Tra gli altri elementi che Guerci prende in considerazione vi sono la netta separazione tra sistema imprenditoriale e università e istituti di ricerca in genere e la scarsità di venture capital.

Nel primo caso il fenomeno si evidenzia attraverso la debolezza dei flussi di laureati in discipline tecnico scientifiche nella direzione del sistema dei distretti (si confronti per una iniziativa in controtendenza Il Sole 24 Ore, 2 ottobre 2001, «Più rischi senza ricerca»), che sembra più orientato a potenziare le strutture di marketing e amministrative che quelle legate all’innovazione tecnologica.
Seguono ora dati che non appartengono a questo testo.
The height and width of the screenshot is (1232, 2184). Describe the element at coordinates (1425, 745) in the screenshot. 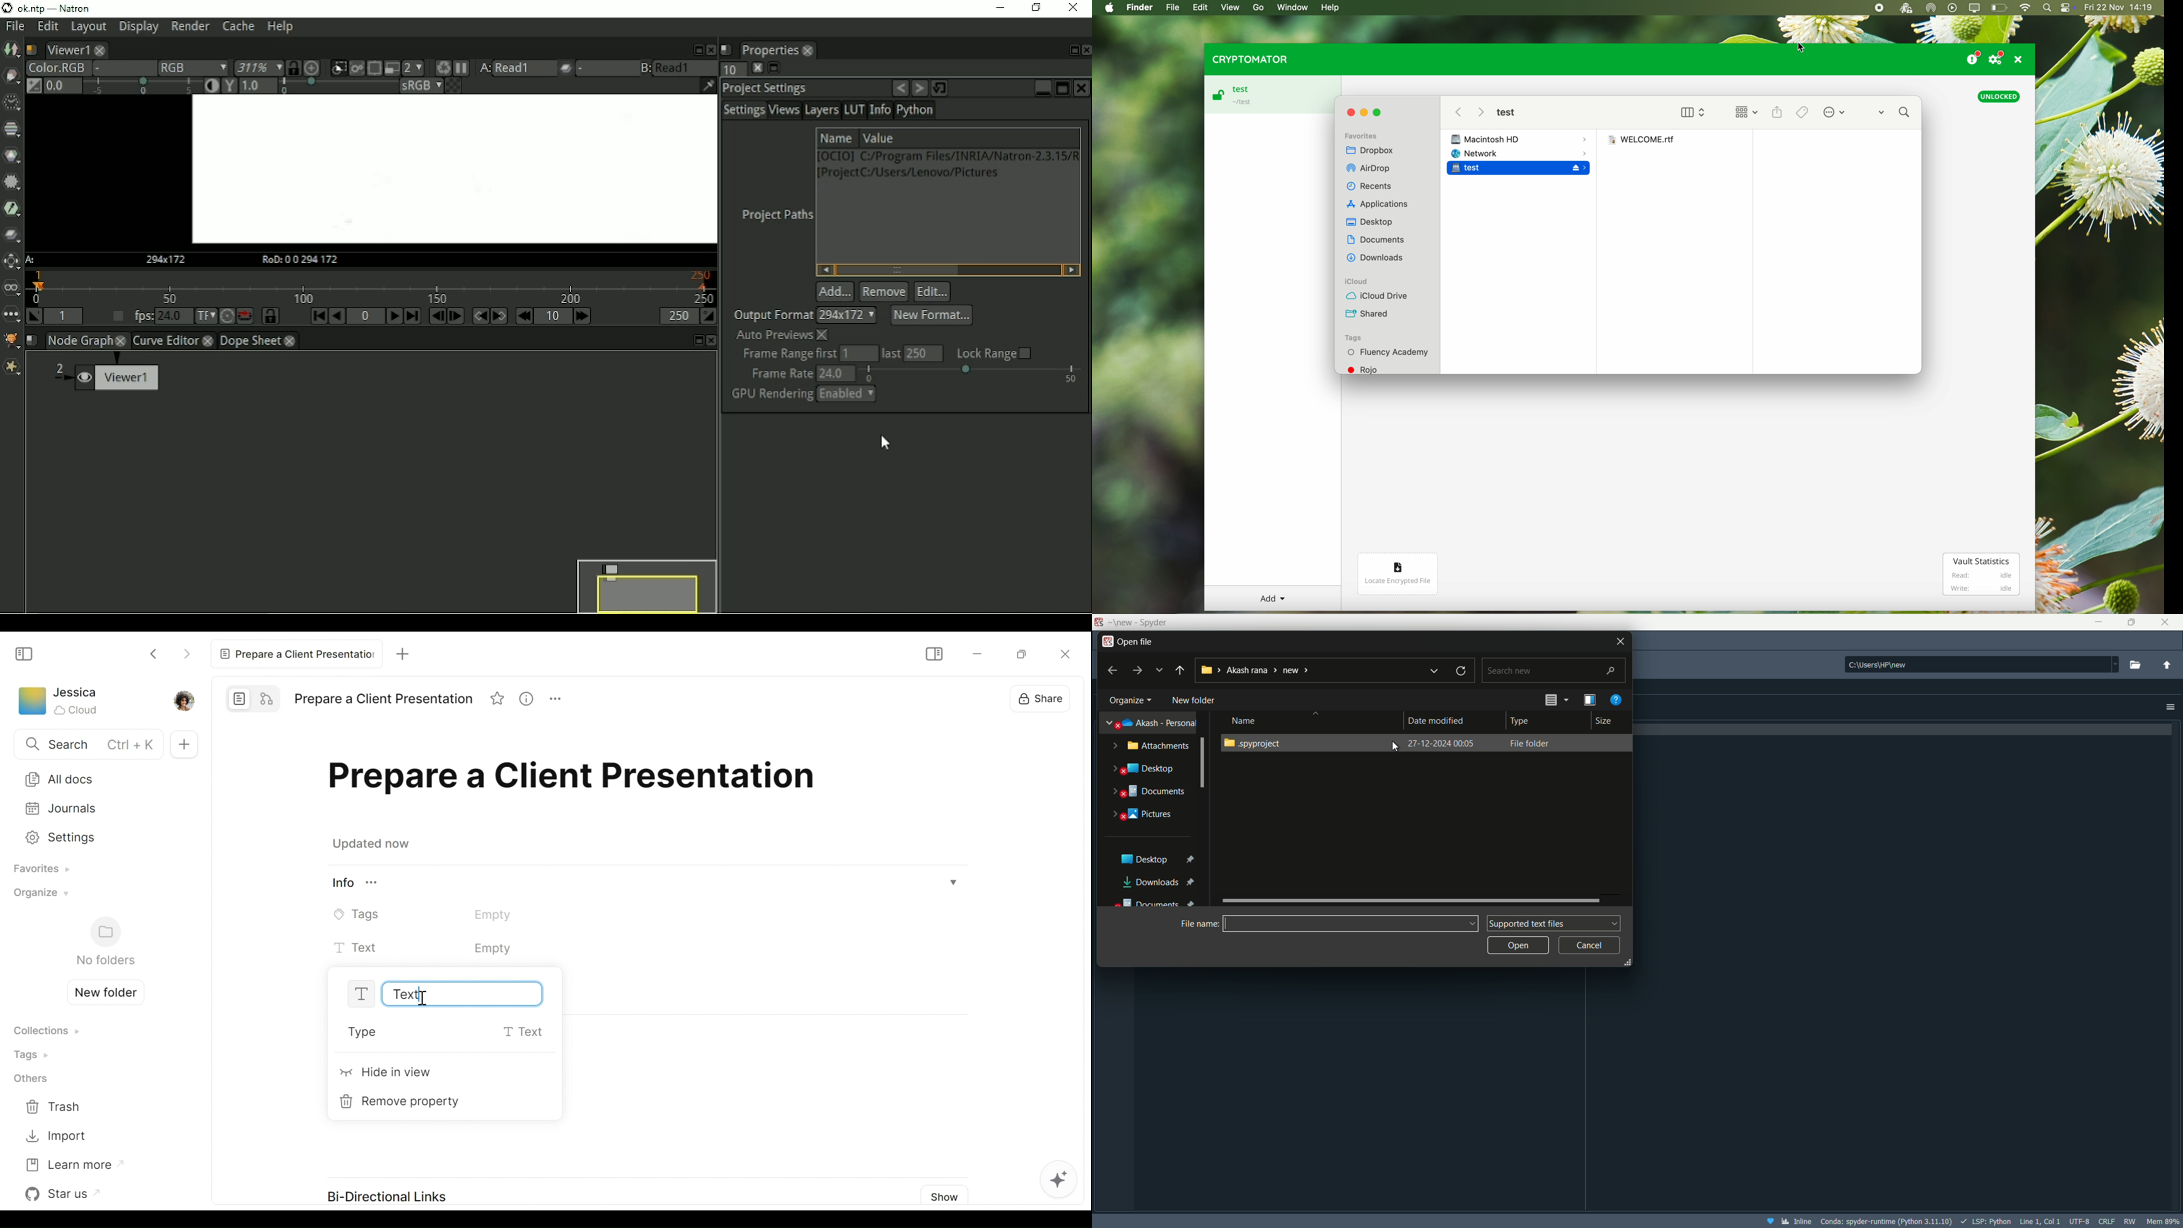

Implicitamente questo conferma la tendenza del venture capital verso le "bolle speculative", a finanziare, come scrive Guerci, «le idee più assurde quando era di moda la New economy ma è restio a assumersi i rischi di iniziative tecnologiche, che conosce e forse ama poco».

Emerge il quadro di un sistema paese in cui esistono sì punte di eccellenza e spinte all’innovazione, anche di singole individualità (cfr. "La signora che ha messo i tappi alla filosofia", La Repubblica del 3 dicembre 2001), però scarsamente permeabile alla cultura dell’innovazione. Nella cultura della nostra impresa minore la tecnologia - ovviamente vi sono splendide eccezioni - non è ancora divenuta una leva competitiva prioritaria, specialmente nelle sue componenti politiche.

Su Il Sole 24 Ore del 28 luglio il rettore del Politecnico di Milano, Adriano De Maio, ha scritto un articolo dal titolo significativo "Proposta al governo - Progettiamo l'innovazione" di cui vale la pena riportare il seguente passo: «Ritengo che si possa vivere bene e ci si possa sviluppare economicamente, culturalmente, socialmente anche se non si fa più parte del gruppo degli innovatori ma è indubbio che, in questo caso, il ruolo che compete è quello dei trainati e non dei trainanti. Non si sarà più in grado cioè di decidere, con un certo grado di autonomia, del proprio destino ma si sarà sempre più etero-governati. Un ambiente scarsamente innovativo, poi, non solo non attrae risorse esterne ma fa fuggire quelle già presenti. La situazione quindi richiede interventi profondi.».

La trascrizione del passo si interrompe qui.